Sister Helen, Nobel Peace Prize Finalist and New York Times bestselling author of the academy award winning movie, Dead Man Walking, is an anti-death penalty advocate who has served as a spiritual advisor to death row inmates.

As a law student, I was eager to join the discussion with Sister Helen. After having studied wrongful convictions in an undergraduate course, I came to law school with the desire to advocate for those who have wrongfully fallen victim to the criminal justice system. I learned from Sister Helen the importance of not only fighting for the people we believe are innocent, but to advocate for the rights of those who have done something wrong, because they too should still be treated with dignity.

My religion, like some others, teaches that there are certain acts that are punishable by death. I sought to participate in this discussion in hopes to reconcile my religion’s views with my moral belief that the death penalty is wrong. I was moved by Sister Helen’s discussion on Boston Marathon bomber Dzhokhar Tsarnaev, whom she spoke on behalf of during his trial, and her insistence that, although his actions caused three people’s death, he still has human dignity.

Sister Helen began her anti-death penalty advocacy while living in the St. Thomas housing project in inner-city New Orleans.  It was there that she became aware of the harrowing connection between poverty and oppression and prison.  While in St. Thomas, she became pen pals with a Louisiana death row inmate.

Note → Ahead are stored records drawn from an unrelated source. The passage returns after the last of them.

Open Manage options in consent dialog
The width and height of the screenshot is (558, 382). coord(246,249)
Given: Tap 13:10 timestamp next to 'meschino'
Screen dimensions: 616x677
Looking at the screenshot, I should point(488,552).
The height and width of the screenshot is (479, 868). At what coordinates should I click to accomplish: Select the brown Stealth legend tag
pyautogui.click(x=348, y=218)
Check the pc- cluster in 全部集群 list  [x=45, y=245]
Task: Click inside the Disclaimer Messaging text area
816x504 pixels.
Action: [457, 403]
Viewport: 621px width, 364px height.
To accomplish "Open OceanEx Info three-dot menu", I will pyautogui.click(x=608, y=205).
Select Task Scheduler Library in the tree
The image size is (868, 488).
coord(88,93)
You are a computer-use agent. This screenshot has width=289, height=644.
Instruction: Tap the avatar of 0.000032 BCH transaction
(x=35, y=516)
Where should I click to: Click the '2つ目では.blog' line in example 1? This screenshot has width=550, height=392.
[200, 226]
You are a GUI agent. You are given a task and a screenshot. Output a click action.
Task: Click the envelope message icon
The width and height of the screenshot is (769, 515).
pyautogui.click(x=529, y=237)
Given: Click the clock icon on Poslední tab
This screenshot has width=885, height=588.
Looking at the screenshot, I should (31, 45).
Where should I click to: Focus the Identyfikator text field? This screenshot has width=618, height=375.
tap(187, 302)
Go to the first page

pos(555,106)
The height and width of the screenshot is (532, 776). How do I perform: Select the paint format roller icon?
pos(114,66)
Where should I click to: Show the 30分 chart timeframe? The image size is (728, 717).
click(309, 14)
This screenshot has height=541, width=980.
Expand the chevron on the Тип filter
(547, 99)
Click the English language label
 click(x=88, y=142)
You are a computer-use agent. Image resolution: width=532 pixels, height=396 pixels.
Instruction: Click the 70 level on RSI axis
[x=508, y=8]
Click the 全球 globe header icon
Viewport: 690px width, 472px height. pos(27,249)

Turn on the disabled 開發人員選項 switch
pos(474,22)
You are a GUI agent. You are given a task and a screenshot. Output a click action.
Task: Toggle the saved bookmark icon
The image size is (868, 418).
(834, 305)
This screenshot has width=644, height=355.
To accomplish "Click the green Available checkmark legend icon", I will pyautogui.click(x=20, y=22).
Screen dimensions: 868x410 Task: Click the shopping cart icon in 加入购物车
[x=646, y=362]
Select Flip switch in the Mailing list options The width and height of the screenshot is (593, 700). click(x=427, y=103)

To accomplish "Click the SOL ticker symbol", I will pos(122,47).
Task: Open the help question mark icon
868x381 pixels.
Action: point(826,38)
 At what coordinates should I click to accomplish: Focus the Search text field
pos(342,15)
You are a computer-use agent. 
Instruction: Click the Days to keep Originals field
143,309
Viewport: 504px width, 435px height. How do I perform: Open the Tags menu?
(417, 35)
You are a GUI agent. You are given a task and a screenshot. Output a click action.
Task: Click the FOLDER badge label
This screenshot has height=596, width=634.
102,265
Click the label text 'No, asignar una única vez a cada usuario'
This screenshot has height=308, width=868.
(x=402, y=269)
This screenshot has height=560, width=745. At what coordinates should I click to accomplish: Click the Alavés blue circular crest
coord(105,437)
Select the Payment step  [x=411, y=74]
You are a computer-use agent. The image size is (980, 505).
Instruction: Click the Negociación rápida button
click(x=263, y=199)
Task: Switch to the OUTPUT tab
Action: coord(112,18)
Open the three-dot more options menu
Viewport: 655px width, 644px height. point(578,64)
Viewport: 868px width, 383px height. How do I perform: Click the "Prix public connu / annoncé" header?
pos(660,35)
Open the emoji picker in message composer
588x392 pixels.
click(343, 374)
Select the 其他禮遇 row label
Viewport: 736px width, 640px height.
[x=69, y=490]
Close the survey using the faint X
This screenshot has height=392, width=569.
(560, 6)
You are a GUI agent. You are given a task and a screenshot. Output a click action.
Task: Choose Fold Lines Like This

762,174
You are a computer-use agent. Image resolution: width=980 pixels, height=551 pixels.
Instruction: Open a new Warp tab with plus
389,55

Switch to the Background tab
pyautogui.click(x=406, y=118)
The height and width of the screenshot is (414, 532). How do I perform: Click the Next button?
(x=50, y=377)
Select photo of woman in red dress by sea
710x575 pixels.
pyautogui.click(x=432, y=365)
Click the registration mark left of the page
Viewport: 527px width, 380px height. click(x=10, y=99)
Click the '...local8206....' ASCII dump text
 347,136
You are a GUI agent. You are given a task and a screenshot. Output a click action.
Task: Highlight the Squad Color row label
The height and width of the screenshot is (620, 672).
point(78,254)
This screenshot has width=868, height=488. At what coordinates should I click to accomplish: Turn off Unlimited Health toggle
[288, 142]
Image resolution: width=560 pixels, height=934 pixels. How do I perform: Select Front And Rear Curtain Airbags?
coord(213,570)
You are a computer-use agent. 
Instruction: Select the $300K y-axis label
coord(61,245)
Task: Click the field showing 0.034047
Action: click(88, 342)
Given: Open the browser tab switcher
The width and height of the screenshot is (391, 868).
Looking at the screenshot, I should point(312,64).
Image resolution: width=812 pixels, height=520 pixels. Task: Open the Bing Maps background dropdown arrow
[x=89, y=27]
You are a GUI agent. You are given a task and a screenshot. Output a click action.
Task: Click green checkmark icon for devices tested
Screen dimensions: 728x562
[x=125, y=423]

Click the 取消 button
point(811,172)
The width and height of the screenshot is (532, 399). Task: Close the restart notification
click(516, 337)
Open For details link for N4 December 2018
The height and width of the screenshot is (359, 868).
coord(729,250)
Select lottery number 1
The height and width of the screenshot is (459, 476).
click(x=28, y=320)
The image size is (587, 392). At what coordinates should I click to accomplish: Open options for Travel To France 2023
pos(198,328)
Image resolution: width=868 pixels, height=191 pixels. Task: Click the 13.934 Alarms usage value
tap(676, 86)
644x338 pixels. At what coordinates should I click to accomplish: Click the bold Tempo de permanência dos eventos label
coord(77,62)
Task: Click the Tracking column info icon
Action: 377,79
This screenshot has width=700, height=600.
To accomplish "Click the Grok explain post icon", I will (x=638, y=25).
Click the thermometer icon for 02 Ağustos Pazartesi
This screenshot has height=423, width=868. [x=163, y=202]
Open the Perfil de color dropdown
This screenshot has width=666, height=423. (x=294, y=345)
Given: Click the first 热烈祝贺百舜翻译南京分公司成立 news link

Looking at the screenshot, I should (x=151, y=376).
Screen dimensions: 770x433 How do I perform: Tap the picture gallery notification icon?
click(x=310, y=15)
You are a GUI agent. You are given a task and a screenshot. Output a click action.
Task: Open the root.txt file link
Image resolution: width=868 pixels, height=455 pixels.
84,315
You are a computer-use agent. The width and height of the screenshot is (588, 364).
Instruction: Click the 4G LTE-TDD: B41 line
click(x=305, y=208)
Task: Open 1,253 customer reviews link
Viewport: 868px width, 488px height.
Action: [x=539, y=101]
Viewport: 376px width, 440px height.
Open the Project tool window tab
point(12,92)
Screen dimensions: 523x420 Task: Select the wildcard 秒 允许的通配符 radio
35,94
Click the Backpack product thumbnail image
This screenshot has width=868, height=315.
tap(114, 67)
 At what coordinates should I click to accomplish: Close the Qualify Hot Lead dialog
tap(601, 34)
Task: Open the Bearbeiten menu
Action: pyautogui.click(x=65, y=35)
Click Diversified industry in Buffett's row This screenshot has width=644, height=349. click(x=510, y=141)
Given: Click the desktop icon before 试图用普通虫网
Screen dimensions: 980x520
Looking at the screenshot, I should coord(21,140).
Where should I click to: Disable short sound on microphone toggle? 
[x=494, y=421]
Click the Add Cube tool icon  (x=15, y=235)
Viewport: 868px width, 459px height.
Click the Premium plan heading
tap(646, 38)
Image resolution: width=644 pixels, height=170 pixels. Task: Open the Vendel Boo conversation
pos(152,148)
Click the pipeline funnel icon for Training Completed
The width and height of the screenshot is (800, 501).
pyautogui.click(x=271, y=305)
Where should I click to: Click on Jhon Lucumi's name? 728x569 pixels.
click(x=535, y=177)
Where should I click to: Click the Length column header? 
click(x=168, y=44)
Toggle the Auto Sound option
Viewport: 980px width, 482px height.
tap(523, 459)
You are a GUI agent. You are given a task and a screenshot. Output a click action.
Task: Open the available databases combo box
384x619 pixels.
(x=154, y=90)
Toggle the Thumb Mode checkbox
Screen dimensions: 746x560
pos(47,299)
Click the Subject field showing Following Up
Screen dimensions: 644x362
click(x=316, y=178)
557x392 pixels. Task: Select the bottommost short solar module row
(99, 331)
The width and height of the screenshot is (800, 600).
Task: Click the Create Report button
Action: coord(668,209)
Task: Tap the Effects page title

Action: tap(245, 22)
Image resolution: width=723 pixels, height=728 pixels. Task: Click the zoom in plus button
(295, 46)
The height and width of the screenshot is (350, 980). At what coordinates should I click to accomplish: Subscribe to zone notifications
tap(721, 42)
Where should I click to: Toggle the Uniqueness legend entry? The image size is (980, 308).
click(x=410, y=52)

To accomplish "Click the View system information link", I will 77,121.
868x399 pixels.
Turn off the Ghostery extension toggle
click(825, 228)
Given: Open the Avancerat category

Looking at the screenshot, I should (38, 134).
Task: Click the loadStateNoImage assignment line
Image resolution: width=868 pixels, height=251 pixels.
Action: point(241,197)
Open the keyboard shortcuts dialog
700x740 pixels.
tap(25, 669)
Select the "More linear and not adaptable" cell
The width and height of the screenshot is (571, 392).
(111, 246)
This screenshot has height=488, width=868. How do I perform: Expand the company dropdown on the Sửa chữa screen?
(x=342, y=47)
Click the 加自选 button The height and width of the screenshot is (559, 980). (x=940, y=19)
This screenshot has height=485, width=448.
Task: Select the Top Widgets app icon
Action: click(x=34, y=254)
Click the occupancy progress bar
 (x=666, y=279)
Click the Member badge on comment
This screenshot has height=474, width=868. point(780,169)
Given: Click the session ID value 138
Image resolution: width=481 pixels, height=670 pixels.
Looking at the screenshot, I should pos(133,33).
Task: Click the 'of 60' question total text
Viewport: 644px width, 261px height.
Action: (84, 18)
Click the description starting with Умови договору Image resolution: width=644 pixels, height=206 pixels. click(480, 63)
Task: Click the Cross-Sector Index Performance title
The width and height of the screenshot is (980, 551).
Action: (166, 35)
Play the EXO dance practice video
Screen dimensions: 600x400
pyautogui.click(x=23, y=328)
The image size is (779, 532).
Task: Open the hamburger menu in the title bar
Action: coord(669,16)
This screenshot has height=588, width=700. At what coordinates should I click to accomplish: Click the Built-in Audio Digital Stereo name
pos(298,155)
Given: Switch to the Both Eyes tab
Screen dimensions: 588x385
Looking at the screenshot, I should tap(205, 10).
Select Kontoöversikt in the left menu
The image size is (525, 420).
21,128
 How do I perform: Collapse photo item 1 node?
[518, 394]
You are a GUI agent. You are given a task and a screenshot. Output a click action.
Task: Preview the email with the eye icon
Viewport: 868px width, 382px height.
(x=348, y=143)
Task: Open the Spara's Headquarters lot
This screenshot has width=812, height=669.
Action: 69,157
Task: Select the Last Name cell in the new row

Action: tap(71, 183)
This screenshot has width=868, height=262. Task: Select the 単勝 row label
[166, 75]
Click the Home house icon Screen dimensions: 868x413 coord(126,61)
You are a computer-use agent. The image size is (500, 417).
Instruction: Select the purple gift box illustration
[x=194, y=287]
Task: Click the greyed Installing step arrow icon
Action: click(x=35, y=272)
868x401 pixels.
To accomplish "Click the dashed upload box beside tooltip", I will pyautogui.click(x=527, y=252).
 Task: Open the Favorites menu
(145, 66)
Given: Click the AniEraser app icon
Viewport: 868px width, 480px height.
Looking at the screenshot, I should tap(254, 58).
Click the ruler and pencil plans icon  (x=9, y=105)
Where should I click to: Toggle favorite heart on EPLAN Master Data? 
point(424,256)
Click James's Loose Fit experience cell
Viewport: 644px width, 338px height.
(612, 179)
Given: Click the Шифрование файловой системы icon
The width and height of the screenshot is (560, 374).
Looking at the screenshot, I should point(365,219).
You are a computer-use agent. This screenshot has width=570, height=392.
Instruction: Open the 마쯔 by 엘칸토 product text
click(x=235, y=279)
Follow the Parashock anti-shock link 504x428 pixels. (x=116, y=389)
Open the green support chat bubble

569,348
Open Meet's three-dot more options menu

The roundtable conversation began with Sister Helen describing her first experience as a spiritual advisor for a death-row inmate.  She described it as a “secret ritual” that much of the rest of the world renounces.  This experience became the subject of her first book, Dead Man Walking.  The book was published in 1993, a time when 80% of Americans supported the death penalty.

Despite the large number of death penalty supporters, Sister Helen knew the story needed to be told.  She finds that many people who support the death penalty do not know much about the process and what it entails.  She works tirelessly to resist the death penalty and educate the public as a lecturer and writer.

When asked how she chooses inmates to work with, Sister Helen said it is a decision that she can’t explain. She has been a spiritual advisor to five death-row inmates, visiting with them from throughout their time in prison and to their execution.  She also counsels the families of murder victims as the founder of “Survive,” a victim’s advocacy group in New Orleans.

A powerful point in the conversation came when Sister Helen pushed the group to think about how we treat a human with dignity.  With the firm belief that “everyone is better than the worst thing they’ve ever done,” she reminded attendees that, despite their actions, people in jail are still human, which is the same value that St. Vincent advocated in his work.

I recall a discussion in my criminal law course about different methods of executions, when a fellow student asked, “If they killed someone, why do we care how we treat them?” For many people, the death penalty is such an abstract phenomenon that may be difficult to conceptualize. Sister Helen adamantly believes that if people knew what happens at executions, there would not be as many supporters.

Sister Helen described the important role lawyers play in anti-death penalty work: Lawyers are critical in framing the story told about inmates and furthering the idea that they are better than their crimes. For death-row inmates, lawyers and advocates are often times the only human dignity they have left. It is the passion for human dignity that keeps Sister Helen moving forward in her fight against the death penalty.

Fadya Salem just completed her first year of law school at DePaul.  A Chicago native, she is an alum of the University of Illinois and hopes someday to practice law within the public interest arena.   

An earlier version of this piece was published online by the Center for Public Interest Law at DePaul University in May.